With the GDPR almost in place, it’s time to review the 3 most important GDPR articles for no-code application platforms. Namely, Processor Requirements, Processing Activities & Security.
The last few months we’ve seen an increased intensity of communications around information privacy, brought on by the impending implementation of the General Data Protection Regulation (GDPR) in de European Union (EU). For WEM, just like for any Software as a Service (SaaS) or Platform as a Service (PaaS) provider processing data about individuals within the EU, this is an important regulation.
WEM welcomes the GDPR: The regulations help unify how we process our customer’s data. More specifically, it clarifies what processes, procedures and administration we should keep in place to be able to guarantee the personal data our customers, the controllers in GDPR terminology, process as part of their business. While there are many important aspects of the GDPR, it is beyond the scope of this article to address them all. These 3 articles, are specifically relevant for data processors like WEM:
Article 28 – defines role requirements of the Processor;
Article 30 – documents required record keeping;
Article 32 – describes security standards.

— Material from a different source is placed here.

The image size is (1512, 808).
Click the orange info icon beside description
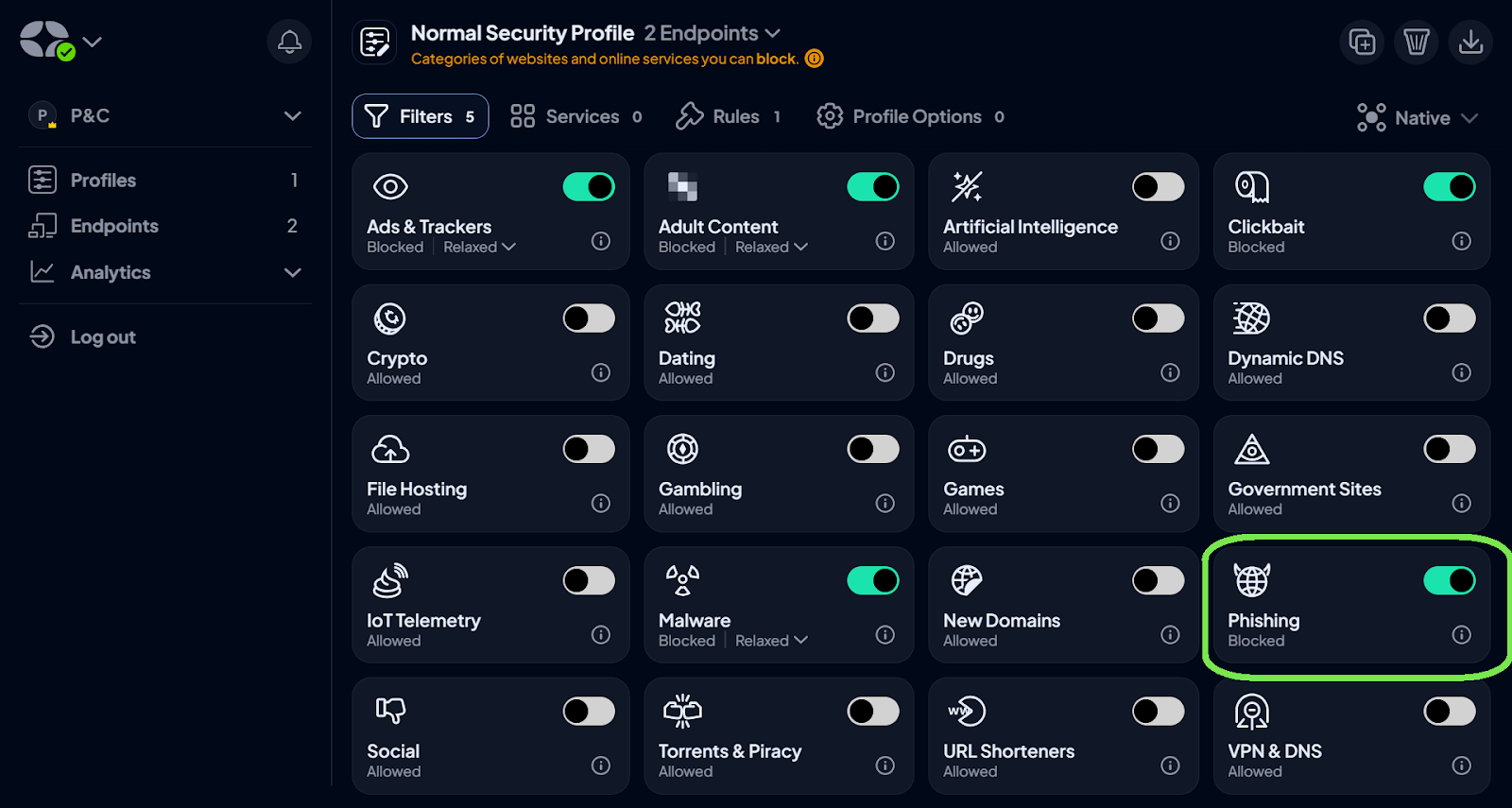tap(814, 59)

This article will address each of the elements of these articles as they apply to WEM.
In the terminology of GDPR anyone processing data for others, including no-code PaaS providers like WEM are considered a “Processor”. The core of requirements specific to processors are defined in article 28. There are two specific elements I would like to highlight:
• There must be a written agreement** between the controller of the data and the processor. In case customers don’t have an agreement of their own available yet, WEM provides a helping hand: a standard agreement for any of it’s customers planning to or are already processing information covered by the GDPR. The elements that need to be covered as part of this contract include:
– Only process personal data at the direction of the controller. WEM has no access to your data as part of regular business processes and will not process any of your data unless required to deliver your requested services or as required by law.
– We have clear authorization of WEM staff members with regards to handling of customer information. WEM staff is bound by written confidentiality agreements.

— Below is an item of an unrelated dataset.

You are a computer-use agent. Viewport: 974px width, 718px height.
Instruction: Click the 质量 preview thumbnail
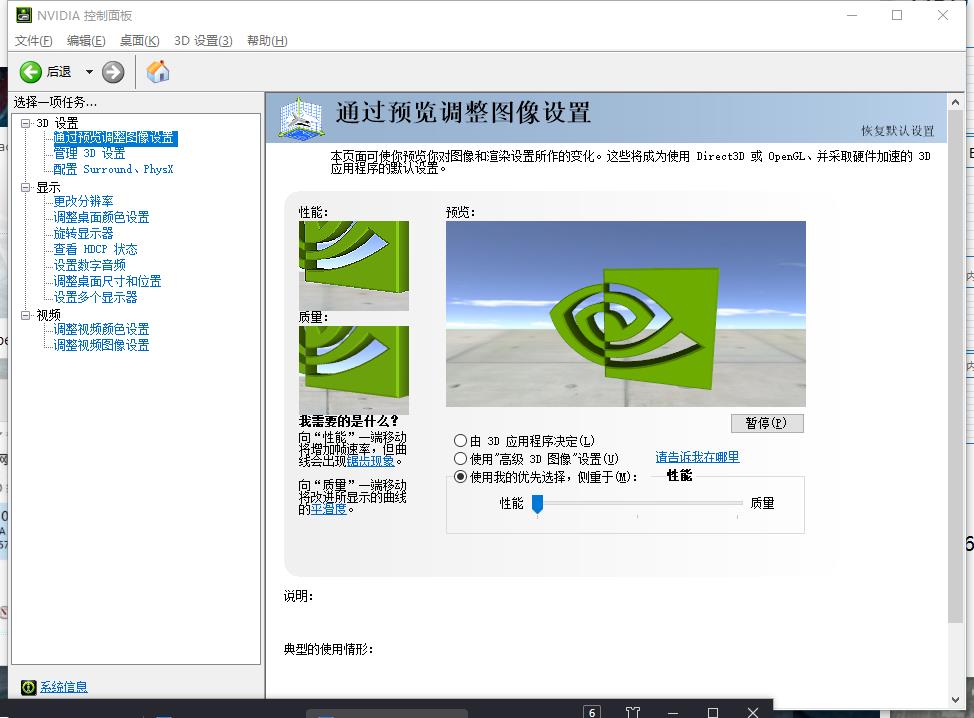tap(353, 369)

– WEM either does all processing ourselves or makes sure anyone we contract keeps at least the same level of standards we are contracted to. Therefore, WEM has agreements with partners we hire resources from to support us in projects.
– The data our customers store with us is always their property and responsibility. WEM will support customers to comply with GDPR regulations. Including returning or destroying your data and supporting you in any audits or other compliance requests.

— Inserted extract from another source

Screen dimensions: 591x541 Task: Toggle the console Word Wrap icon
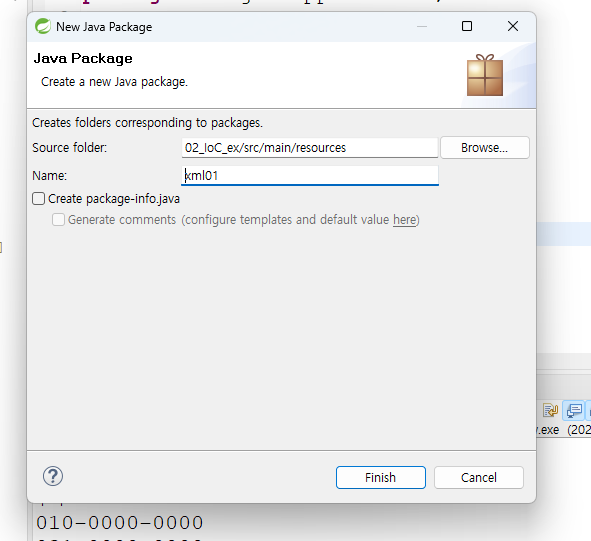point(550,410)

• The processor should have a written code of conduct regarding data handling and privacy as defined in GDPR paragraph 40. WEM has such a code of conduct and will be updating that document periodically as new guidelines become available.
Article 30: “Records of processing activities” is also important for a processor. Keeping clear and concise records and administration of our processing activities for our customers is key to our business operation. Specifically, when it comes to processing sensitive and private information. As part of our customer portal: WEM.io, our partners or customers can directly record their representatives for GDPR purposes, including their data protection and security officers. In addition, WEM will not transfer customer data to a third country or international organization unless specifically reported as part of the service agreements.
The final article that has a major impact on WEM is article 32: “Security of processing”. The WEM environment is covered by several layers of both technical and organizational measures to ensure security, safety, confidentiality and continuity of data. This includes continuous duplication and encryption, periodic backups, and an organizational structure with clear separation of duties for data and application access. The WEM environment is regularly assessed for technical security both by automated as well as manual processes. Overall implementation is reviewed to ensure continued compliance with state of the art security practices.
The GDPR presents a clear set of rules and guidelines, which provides a basis for a no-code PaaS provider like WEM to maintain safe, secure and compliant processing capabilities for personal information for our customers. Not to forget, WEM has established and implemented a clear data breach response plan outlining organizational policies and procedures for addressing a potential breach. We are happy to comply with the requirements and look forward to working with our customers in making your data safe.
** Similar to the “Bewerkingsovereenkomst”, which has been part of Dutch privacy regulations for some time.